Pierre Buraglio, Simon Hantaï, Kacha Legrand, Florindo Nanni, Michel Parmentier, Adrien Vescovi
(im)matériel
L’exposition «(im)matériel» réunit des œuvres qui se jouent des propriétés des matériaux, de leur densité ou de leur fragilité (le tissu, le calque, le papier kraft, le papier cristal, les enveloppes récupérées) en révélant l’espace pictural par de simples gestes:le pli et le dépli, la juxtaposition, l’assemblage ou la décoloration.
Cette combinaison de procédés et de matériaux est au cœur de la réflexion de nombres d’artistes depuis les mouvements artistiques français des années 1960 comme Supports-Surfaces ou BMPT. Ces préoccupations sont aujourd’hui reconsidérées.
L’œuvre de Simon Hantaï (1922-2008), dans son ensemble est, en ce sens, séminale. Elle questionne et propose à la fois nombre de solutions picturales, à commencer par le pli et le dépli: «Quelque chose est arrivé par et en la peinture — ligne, forme, couleur réunies en un seul geste» (Simon Hantaï cité par Hubert Damisch, in Rencontres en champ/contrechamp. La peinture en mal d’explic(it)ation, catalogue de l’exposition «Simon Hantaï – François Rouan.
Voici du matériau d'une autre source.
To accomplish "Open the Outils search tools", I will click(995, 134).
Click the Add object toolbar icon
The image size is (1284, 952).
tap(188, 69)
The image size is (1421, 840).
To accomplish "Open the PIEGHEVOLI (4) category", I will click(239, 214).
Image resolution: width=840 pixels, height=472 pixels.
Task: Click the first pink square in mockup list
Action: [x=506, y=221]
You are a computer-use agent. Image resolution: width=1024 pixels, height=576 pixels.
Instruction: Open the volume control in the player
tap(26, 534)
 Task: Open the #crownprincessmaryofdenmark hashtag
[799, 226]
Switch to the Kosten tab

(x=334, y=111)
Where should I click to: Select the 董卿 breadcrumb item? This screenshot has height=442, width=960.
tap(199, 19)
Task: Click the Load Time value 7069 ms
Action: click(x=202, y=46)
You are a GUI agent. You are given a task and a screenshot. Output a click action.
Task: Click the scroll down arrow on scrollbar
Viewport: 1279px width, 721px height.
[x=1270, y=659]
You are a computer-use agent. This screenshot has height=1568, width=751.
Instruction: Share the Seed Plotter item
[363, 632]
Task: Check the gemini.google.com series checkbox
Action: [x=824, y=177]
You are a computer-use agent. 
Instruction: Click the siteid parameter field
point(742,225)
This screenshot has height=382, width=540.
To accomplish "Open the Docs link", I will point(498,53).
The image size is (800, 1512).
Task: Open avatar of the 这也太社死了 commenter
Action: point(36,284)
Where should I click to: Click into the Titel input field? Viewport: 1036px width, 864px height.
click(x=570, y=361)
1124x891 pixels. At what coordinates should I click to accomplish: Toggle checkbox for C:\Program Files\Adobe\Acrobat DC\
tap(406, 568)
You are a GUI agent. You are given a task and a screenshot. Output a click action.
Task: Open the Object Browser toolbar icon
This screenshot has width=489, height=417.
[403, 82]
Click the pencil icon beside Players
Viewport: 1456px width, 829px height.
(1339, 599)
Conversation», éditions Galerie Jean Fournier, Paris). Matisse aura ouvert la voie avec les papiers découpés dès les années 1940 en combinant en un seul geste la peinture, le dessin et la sculpture.
(im)matériel présente un Blanc de Simon Hantaï où le pliage régulier fait vibrer la couleur et le blanc de la toile. Aux côtés de cette œuvre, diaphane et grave à la fois, un calque de Michel Parmentier (1938-2000), d’une grande sobriété, combine l’opacité à la transparence. Pierre Buraglio (né en 1939) réactive une installation d’enveloppes dépliées, épinglées et alignées au mur déjà réalisée à la galerie en 1978 et au Mnam pour l’exposition «Murs» en 1981. Les enveloppes ouvertes laissent apparaître le bleu du papier intérieur. Les formes colorées obtenues par le dépliage et la déchirure sont rythmées par la répétition du geste radical. Cet espace bleu, tellement matissien, est voué à disparaître durant le temps de son exposition à la lumière. Ainsi, Pierre Buraglio matérialise un espace coloré éphémère tandis que Simon Hantaï le fixe dans le temps.
Florindo Nanni (né en 1952), Kacha Legrand (née en 1960) et Adrien Vescovi (né en 1981), s’inscrivent différemment à la suite de ces démarches et portent chacun une attention toute particulière à la couleur. Par décalage, par écart, ou encore par juxtaposition, l’espace coloré se concrétise et se densifie. Pour obtenir cette «palpable transparence», Florindo Nanni utilise un calque épais et de la peinture à la cire posée au chiffon dans une série de travaux récents. La translucidité du matériau, associée au velouté de la technique, semble lester la couleur.
Kacha Legrand, dans une série inédite des années 1980, a recours à l’assemblage de papiers de différentes épaisseurs et textures qu’elle peint. Ces collages, une fois épinglés, font corps avec le mur. Adrien Vescovi, quant à lui, réalise des tableaux monochromes à partir de tissus teintés et tendus sur châssis. Exposés au soleil et altérant ainsi la couleur, ces tissus, retendus sur des châssis plus grands, révèlent les marques de décoloration. Les effets colorés ainsi obtenus, comme le geste de pliage chez Simon Hantaï, construisent l’espace même du tableau.
L’exposition (im)matériel est conçue sous la forme d’une conversation entre des œuvres d’artistes tutélaires comme Simon Hantaï, Michel Parmentier ou Pierre Buraglio et d’autres artistes qui continuent de questionner le tableau aujourd’hui ou comment transcender les matériaux pour qu’advienne l’immatériel de la peinture.